Moreover, this area felt like a true neighbourhood. Not only because it had small corner shops and pubs with rosy-faced regulars. There seemed to be an esoteric Fitzrovia way of doing things that seemed to be perpetuated and preserved by its inhabitants. It felt as though it was, in some unspoken manner, pressing against the mode of living that existed beyond its boundaries.

Jones describes the “all encompassing grey of Fitzrovia” as a place of “undiscovered nurses’ swimming pools and obscure modern art galleries, flute shops, play-script vendors and Cypriot tailors”, where “several wrecks that feature every year on the English Heritage “Buildings at Risk Register” lean precariously close to millionaire mansions” and “prostitutes and brothels discretely hide in basements”.

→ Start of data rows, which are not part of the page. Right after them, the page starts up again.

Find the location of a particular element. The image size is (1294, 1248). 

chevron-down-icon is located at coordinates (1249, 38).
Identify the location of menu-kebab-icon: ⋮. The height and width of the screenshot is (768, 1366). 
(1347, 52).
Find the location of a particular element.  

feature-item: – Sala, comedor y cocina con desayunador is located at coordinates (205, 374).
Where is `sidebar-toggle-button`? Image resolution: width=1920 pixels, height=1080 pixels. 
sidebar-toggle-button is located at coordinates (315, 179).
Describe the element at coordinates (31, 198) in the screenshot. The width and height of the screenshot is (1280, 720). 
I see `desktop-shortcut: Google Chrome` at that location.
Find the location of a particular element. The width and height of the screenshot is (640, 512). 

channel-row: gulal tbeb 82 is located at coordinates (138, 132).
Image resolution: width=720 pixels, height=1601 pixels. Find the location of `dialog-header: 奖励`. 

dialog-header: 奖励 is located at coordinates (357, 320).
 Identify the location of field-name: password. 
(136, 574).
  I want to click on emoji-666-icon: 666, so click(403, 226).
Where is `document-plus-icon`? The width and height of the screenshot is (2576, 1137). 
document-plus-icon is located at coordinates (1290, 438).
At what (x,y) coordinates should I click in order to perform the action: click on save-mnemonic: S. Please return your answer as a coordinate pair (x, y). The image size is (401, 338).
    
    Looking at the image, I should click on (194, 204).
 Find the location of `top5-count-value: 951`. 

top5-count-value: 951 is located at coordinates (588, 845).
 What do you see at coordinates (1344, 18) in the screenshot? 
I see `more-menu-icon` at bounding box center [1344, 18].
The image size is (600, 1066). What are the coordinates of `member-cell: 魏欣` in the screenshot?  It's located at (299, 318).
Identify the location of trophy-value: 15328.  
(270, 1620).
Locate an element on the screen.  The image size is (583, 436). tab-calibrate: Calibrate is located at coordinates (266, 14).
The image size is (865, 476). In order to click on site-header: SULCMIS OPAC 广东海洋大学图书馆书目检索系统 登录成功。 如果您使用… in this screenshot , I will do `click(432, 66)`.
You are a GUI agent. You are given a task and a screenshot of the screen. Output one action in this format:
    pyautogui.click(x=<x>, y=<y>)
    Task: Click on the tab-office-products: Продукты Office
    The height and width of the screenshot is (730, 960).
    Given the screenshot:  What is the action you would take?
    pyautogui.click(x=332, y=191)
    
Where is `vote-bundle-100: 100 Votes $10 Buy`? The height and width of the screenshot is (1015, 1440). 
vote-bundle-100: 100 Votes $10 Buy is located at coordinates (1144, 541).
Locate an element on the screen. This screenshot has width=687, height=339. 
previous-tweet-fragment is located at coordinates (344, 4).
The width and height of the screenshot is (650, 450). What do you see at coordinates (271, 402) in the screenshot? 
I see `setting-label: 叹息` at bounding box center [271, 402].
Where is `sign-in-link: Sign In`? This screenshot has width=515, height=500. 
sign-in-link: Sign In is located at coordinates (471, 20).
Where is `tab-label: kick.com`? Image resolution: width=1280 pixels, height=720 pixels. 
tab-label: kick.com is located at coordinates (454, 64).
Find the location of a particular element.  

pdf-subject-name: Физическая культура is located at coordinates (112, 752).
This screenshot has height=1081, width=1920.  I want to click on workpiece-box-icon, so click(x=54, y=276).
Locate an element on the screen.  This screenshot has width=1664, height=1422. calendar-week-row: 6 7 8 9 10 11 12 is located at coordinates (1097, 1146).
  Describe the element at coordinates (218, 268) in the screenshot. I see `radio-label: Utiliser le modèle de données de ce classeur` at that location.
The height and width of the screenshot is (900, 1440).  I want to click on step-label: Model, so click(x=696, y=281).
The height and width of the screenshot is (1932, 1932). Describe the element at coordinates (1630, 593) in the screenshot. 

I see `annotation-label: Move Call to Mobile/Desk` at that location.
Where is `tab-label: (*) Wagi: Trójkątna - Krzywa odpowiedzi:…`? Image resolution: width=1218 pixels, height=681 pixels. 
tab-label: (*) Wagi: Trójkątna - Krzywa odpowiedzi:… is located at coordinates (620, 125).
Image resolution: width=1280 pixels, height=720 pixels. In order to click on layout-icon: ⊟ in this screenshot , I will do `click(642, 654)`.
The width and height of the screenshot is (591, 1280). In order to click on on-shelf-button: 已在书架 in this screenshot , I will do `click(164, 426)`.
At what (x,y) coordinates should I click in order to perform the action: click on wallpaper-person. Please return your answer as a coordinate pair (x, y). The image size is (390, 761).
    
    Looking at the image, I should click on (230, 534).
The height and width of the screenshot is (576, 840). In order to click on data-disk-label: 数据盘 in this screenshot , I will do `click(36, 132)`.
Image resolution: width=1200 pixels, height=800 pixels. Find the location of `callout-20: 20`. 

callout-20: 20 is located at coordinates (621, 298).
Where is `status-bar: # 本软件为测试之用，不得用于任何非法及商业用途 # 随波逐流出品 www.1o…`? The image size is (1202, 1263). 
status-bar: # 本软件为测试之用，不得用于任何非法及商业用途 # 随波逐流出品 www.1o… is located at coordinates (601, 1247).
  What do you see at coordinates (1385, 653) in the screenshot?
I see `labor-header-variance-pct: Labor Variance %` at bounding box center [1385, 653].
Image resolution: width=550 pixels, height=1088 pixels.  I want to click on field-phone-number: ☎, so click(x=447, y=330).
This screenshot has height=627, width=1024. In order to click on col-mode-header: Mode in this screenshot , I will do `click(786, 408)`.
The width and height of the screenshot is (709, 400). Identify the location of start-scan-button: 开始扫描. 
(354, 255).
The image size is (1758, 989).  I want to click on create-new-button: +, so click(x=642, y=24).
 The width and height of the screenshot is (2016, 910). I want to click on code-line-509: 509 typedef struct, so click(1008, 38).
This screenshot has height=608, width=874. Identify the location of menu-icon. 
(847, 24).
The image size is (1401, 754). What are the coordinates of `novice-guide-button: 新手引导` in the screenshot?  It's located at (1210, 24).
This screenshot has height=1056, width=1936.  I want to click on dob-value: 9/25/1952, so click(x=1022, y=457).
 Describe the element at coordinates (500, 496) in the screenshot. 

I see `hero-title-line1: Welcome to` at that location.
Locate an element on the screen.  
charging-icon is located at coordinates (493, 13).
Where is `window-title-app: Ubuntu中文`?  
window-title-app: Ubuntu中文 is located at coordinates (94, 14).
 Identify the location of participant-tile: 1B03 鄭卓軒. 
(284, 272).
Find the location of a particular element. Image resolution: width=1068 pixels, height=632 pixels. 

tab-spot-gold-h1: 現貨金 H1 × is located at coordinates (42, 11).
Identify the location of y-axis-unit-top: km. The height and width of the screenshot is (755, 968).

Fitzrovia opens itself only to those in the know. It appears inscrutable to the walker passing through, which makes it all the more fascinating. Will Self wrote recently that “when we read a description of a place we get whether or not the writer truly knows that place, even if we have no familiarity with it ourselves”.

The writers that we have published in this issue know Fitzrovia to varying degrees. As I read through their work I am captivated by what it means to see Fitzrovia with the new eyes of a tourist, or as a business visitor, or a commuting Londoner. Their gazes penetrate to varying depths but each offers a unique recording or remembering of a specific moment in this particularly special patch of London.

I hope that you enjoy discovering Fitzrovia along with us.